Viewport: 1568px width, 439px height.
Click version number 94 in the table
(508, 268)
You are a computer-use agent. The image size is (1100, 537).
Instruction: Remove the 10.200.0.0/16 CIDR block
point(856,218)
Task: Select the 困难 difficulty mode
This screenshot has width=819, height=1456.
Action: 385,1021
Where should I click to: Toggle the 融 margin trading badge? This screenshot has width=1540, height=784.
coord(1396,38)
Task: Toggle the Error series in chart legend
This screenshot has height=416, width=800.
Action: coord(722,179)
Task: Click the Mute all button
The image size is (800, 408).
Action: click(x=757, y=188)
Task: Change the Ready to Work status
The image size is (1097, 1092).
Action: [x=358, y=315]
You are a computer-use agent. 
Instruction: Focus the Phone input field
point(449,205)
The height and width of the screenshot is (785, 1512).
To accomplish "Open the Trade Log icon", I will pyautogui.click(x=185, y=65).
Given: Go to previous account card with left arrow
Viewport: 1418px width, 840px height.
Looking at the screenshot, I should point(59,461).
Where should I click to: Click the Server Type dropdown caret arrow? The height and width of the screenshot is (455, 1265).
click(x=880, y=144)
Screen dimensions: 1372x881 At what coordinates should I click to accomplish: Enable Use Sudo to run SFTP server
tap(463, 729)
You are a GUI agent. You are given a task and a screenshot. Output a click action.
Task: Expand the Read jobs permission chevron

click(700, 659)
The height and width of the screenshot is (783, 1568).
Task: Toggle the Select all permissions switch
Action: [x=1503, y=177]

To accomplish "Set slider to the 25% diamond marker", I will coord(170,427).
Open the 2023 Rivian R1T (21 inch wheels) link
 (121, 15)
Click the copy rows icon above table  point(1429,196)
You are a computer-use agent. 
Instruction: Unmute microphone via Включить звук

----------------

[GIVEN INSTRUCTION]: Rewrite the records starting at the line that contains "Task: Toggle the Error series in chart legend" and ending at the line that contains "point(449,205)", with "Phone" changed to "Email" and nothing else altered. Return only those lines.

[EXERCISE ANSWER]:
Task: Toggle the Error series in chart legend
This screenshot has height=416, width=800.
Action: coord(722,179)
Task: Click the Mute all button
The image size is (800, 408).
Action: click(x=757, y=188)
Task: Change the Ready to Work status
The image size is (1097, 1092).
Action: [x=358, y=315]
You are a computer-use agent. 
Instruction: Focus the Email input field
point(449,205)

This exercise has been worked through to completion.